To her friends, our actions were completely unnecessary. However, they
weren't trying to figure out how she vanished for 4-5 hours in a small town
when she was driving to a location that was perhaps 2 miles away. They also
weren't worried when she mentioned proudly that the man that lives on the
street came by looking for work but she didn't let him into the house THIS
TIME.

The ability to reason depends a great deal on the ability remember all facts
needed for making a decision. A person with diagnosed dementia by definition
can not evaluate their situation adequately. It is a cognitive disorder.

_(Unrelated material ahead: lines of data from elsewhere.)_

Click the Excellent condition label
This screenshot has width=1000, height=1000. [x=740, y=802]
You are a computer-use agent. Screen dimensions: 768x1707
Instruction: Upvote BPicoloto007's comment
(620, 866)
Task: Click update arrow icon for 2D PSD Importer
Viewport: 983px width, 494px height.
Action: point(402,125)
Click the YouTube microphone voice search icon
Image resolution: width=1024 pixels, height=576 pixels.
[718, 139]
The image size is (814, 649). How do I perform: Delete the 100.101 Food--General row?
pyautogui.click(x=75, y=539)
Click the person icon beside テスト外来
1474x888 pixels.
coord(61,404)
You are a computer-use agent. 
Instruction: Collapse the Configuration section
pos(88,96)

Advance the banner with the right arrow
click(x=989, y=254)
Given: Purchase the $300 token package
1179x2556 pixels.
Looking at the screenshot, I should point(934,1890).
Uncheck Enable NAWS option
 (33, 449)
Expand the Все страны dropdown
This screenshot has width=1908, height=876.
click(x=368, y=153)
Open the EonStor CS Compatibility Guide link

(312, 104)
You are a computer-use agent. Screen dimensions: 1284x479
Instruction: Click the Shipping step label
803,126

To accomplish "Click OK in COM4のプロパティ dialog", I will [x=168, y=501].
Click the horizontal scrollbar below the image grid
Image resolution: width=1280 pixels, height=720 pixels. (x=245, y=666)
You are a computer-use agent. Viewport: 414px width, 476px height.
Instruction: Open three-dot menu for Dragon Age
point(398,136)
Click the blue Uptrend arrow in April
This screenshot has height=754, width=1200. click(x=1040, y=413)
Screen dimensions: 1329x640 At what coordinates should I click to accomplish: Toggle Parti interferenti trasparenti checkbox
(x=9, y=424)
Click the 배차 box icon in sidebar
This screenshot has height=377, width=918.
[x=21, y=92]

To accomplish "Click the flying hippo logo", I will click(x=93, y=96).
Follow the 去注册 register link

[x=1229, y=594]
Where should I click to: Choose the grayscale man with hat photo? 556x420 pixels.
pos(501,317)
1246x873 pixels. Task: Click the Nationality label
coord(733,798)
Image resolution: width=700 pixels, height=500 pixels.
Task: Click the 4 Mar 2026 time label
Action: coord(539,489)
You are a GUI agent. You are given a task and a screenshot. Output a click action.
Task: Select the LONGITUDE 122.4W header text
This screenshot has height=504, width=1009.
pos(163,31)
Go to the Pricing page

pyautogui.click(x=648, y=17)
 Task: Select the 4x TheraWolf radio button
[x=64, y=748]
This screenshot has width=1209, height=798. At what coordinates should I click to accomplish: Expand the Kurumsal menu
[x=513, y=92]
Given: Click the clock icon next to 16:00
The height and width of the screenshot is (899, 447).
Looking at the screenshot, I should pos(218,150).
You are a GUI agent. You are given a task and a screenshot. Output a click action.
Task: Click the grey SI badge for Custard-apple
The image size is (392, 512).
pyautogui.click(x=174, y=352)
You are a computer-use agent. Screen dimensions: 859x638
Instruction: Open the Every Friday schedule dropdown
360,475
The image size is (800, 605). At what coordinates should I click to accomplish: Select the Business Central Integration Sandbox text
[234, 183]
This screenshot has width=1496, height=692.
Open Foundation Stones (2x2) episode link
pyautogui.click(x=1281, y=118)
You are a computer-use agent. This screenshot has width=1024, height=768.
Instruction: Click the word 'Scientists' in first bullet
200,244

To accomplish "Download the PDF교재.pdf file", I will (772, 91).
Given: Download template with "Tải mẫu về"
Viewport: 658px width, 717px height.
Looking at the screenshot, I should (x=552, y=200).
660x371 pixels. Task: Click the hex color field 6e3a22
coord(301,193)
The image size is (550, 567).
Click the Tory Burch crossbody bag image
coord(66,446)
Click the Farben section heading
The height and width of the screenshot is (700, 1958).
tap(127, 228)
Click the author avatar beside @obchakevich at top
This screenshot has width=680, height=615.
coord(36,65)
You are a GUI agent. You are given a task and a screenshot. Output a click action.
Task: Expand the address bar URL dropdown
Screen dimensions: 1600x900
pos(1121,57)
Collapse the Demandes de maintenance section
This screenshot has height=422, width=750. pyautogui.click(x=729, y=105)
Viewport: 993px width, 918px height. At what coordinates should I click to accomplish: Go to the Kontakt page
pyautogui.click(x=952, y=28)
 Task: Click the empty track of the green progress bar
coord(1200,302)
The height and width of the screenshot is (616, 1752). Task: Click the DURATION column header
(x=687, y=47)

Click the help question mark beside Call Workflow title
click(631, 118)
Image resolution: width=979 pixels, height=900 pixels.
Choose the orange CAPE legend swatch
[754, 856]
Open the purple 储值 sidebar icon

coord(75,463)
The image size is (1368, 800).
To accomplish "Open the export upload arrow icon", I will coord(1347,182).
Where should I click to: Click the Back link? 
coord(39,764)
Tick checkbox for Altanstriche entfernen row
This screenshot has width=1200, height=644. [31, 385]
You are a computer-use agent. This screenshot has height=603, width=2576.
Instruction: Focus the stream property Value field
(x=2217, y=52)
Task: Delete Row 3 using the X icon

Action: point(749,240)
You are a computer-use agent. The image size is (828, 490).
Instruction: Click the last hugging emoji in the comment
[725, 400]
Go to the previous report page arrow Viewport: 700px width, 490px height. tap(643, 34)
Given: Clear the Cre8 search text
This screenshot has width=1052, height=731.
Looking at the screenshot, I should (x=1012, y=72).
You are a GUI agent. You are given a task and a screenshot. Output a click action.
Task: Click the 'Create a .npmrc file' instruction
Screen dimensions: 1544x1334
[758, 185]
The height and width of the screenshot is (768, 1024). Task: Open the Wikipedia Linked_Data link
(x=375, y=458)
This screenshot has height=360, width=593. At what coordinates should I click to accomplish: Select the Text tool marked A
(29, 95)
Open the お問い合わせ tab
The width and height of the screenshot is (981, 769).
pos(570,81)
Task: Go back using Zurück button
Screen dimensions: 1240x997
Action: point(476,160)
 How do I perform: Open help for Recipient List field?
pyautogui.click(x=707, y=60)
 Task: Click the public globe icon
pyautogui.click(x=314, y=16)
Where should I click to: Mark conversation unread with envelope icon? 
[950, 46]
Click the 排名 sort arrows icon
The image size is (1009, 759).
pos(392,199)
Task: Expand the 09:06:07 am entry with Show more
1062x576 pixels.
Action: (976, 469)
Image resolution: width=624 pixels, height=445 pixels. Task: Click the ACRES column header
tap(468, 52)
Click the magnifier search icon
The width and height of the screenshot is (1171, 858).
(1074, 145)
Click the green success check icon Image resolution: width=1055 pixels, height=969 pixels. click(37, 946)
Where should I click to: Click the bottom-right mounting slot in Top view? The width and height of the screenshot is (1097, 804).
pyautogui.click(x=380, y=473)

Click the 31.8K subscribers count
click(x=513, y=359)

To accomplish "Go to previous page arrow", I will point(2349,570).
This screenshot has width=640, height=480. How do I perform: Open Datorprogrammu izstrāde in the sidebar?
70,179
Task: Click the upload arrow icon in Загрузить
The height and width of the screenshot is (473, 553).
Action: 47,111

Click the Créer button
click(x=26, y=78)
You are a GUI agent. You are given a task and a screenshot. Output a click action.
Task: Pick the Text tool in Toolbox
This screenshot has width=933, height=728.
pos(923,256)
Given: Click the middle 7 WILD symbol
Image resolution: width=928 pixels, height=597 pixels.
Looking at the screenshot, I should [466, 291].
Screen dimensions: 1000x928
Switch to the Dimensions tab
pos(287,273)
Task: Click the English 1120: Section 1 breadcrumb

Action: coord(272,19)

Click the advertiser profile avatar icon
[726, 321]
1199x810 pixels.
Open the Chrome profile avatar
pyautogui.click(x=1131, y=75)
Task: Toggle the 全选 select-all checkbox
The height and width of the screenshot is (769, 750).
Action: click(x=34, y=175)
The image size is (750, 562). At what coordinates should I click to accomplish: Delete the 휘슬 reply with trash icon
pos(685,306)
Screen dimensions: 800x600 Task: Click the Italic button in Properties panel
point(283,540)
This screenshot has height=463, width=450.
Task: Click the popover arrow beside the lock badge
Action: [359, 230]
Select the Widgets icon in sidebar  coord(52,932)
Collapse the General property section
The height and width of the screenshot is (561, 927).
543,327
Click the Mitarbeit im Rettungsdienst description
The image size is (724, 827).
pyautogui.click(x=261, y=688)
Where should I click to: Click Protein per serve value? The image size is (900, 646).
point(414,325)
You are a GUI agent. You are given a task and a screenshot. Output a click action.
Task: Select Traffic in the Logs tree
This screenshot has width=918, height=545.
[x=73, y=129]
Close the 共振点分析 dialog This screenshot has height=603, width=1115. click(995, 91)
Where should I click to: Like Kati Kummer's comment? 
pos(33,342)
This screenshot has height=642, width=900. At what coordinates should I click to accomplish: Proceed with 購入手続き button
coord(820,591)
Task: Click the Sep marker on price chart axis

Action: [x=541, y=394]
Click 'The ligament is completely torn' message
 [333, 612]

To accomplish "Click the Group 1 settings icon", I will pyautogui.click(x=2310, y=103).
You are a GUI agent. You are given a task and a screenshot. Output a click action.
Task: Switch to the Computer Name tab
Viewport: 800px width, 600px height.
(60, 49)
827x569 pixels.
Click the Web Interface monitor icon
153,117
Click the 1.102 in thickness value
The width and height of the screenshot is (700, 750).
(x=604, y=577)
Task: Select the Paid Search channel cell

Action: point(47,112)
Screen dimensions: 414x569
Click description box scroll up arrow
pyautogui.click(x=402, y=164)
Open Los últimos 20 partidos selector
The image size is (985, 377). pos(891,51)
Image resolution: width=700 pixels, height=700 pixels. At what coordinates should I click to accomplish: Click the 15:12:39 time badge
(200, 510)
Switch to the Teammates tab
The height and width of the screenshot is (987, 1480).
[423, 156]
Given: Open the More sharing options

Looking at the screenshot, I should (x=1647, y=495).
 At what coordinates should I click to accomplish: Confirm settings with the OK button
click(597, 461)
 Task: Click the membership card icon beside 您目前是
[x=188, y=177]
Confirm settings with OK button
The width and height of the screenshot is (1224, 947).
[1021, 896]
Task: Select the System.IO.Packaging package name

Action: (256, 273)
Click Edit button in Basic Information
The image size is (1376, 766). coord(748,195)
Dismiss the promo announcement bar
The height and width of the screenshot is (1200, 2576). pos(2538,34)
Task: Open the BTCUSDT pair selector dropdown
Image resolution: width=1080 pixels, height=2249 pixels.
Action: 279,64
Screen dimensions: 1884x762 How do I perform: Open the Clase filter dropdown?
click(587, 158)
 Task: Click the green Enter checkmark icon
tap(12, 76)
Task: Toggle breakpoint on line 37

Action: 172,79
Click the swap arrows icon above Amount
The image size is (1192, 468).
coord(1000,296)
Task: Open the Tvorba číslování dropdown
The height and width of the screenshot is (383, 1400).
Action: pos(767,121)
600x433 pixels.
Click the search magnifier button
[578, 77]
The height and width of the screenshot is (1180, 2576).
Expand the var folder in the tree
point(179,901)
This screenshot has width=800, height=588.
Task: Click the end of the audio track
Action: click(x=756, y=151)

Yes, they still have rights. Yes, their dignity should be preserved. But
my MIL didn't remember the three incidents of wandering that led to her
confinement in the Dementia wing of the ALF in her hometown. If you asked
her, we were being overprotective. She didn't remember them, therefore they
didn't happen. And I learned quickly not to bother trying to explain because
to her, the events I based my decisions on were as real as the story of
Hansel and Gretel.
From this point of view, I view complaints about overprotective caregivers
along the same lines as that of teenagers complaining about overprotective
parents. Possibly merited or possibly the caregiver is operating with a
base of knowledge the person with dementia can not retain and apply.

Sorry if this is too long of a post, it's been a sore subject a few times.
Like with parenting, you can't always make necessary protective decisions
that all parties will like. Is pointing this out being mean or honest? I
don't know the answer but, to me, honesty is a form of respect.